Shadows on the Rock
[Alfred A. Knopf, $2.50]
THE spell of Miss Cather’s new novel begins with the beautiful title, Shadows on the Rock. This quiet chronicle is full of the pathos of humanity — the eagerness, the effort, and above all the transitoriness, emphasized by the mighty background against which the shadowshapes come and go.
Simplicity and largeness characterize equally this story of old Quebec. It is one of the shorter of Miss Cather’s novels, and one of the more beautifully constructed. It follows the cycle of a year, and is finished by an epilogue that shows the harmonizing work of time. Ordinarily it might be thought an odd tribute to an American novel to say that it seems like a perfect translation from another tongue; but it is high praise, I think, to say of a tale of seventeenth-century Canada that it sounds like the work of a Frenchman. And surely this is true of Shadows on the Rock, this story of simple lives that yet gives, as its author supremely knows how to give, the brooding sense of eternity.
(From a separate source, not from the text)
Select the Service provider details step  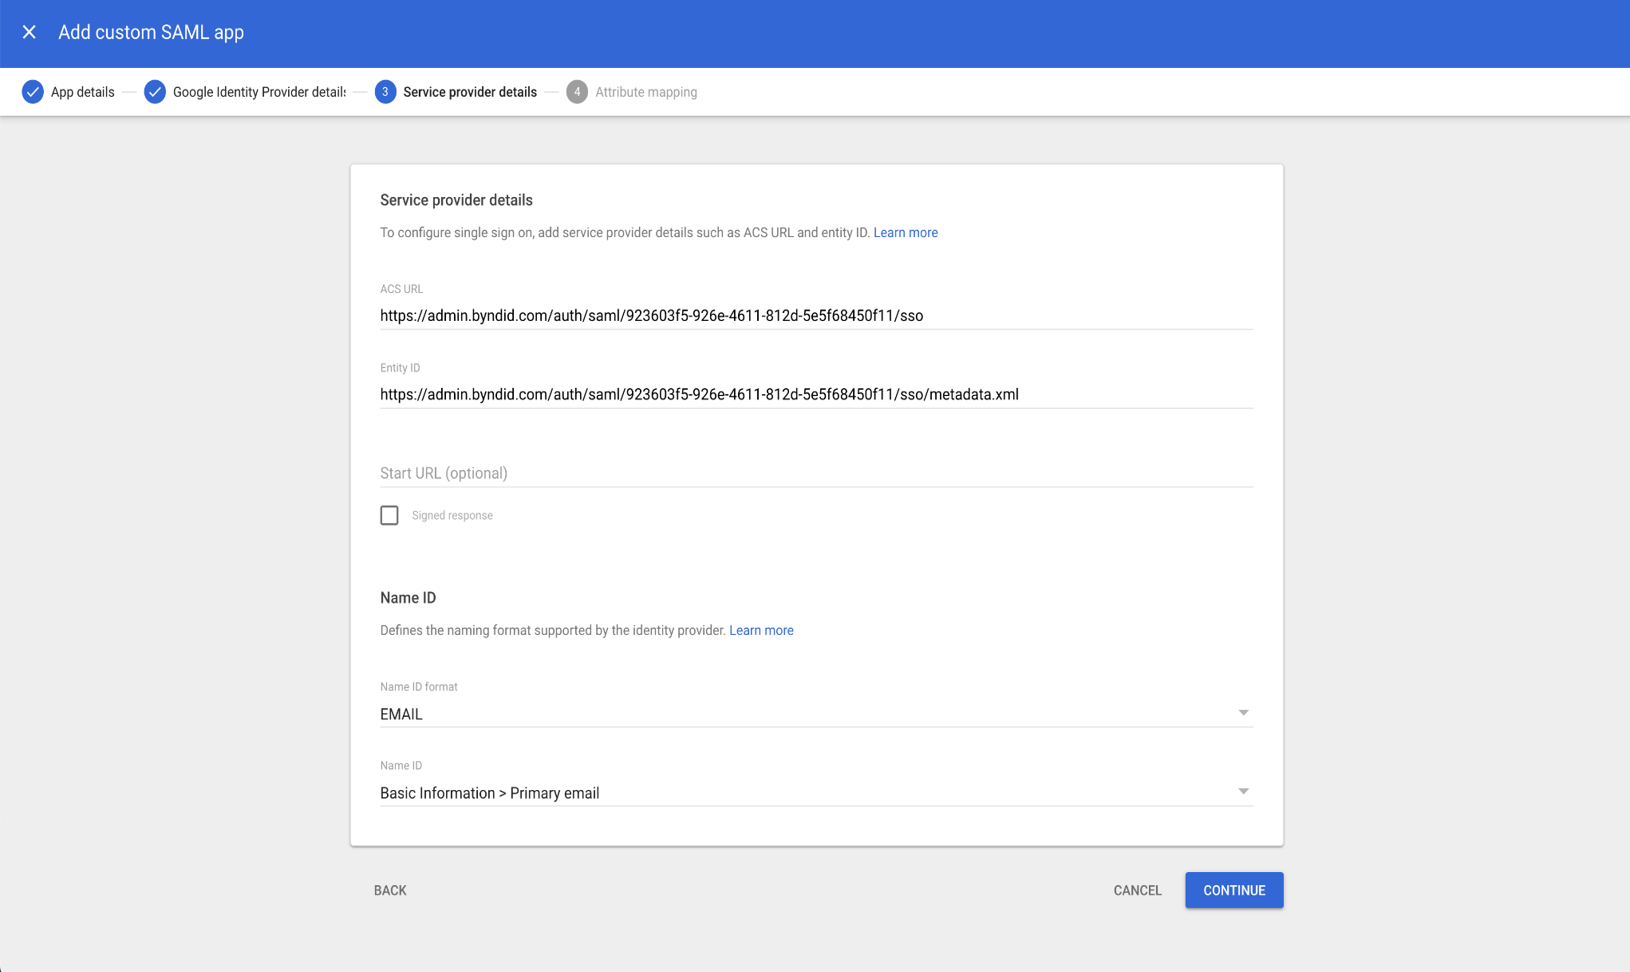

As ably as Mr. Theodore Dreiser portrays naïve ignobleness, Miss Cather portrays an instinctive fineness and magnanimity. The gentle soul of Euclide Anclair, apothecary of Quebec and personal physician to Count Frontenac, takes on stature as the story progresses. Auclair is a man both keen and kind in his judgments of men, both firm in his principles and tolerant. His nature is a generous one. Well aware of a certain timidity in himself, a reluctance to exchange things as they are for unknown conditions, he heartily admires the selfreliance and adventurousness of Pierre Charron, the woodsman, and the pertinacity of the count, his patron, in essaying enterprise after enterprise. The sense of Canada as an outpost, or a land where hearts are turning back with longing to another land, is given by the opening scene, in October, when the ships have sailed for France, and by the scene in the following fall when the ships sail up the river again, welcomed with an uproar of joy and with tears. But it is given quite as much by the silent yearning of the apothecary for his old home in France. Similarly, the sense of Canada as a well-grown young land with a life of its own is given by the ultimate resolution of Auclair’s homesickness into contentment.
Infant excellence in fiction is all too likely to become a stench in the nostrils. But the child Cécile Auclair, with all her precocious piety of a well-taught little French girl, with all her precocious tact and selflessness and steadfastness, is an altogether fragrant little creature. Still more appealing is Cécile’s protégé, the small good Jacques, son of La Grenouille the prostitute. I can think of few episodes in the chronicles of childhood more engaging than the little boy’s proffering of his one treasure, his carved wooden beaver, to companion the beau petit âne and the beau mouton in Cécile’s miraculous creche. ‘He is n’t new,’ says Jacques. ‘He’s just my little old beaver the sailor made me, but he could keep the baby warm.’ Pleasing, too, is the little boy’s solemn wonder at Cécile’s silver cup, engraved with her name. ‘To have a little cup, with your name on it . . . even if you died, it would still be there, with your name.'
The author’s work has always been marked by a trait without which no novelist, I think, reaches greatness — compassion, In Shadows on the Rock an example of this is found in the portrait of Blinker, the thickset crosseyed drudge who tends the baker’s oven fires at night and worships the apothecary’s little girl as if she were an angel. Poor repulsive Blinker is a heartbreaking figure — secretly tormented, waking and sleeping, by memories of the horrible trade that his father had compelled him to practise in France; so soft-hearted that he has to creep from the room, shamed by his sudden sniffles, when Cécile, on Christmas Eve, tells Jacques once again how the kings and the shepherds came to worship the little weak Jesus.
I think that Miss Cather’s power of feeling and rendering beauty has never shown itself more superbly. Nothing in the book is more living than the magnificent pictures of the city on the rock above the great river, in many seasons, hours, and weathers. The art of these passages is above praise. I believe that to many readers they will be the lasting impression made by the novel; as to others the enduring memory will be that of the human bravery seen afloat for a while on the mightier stream.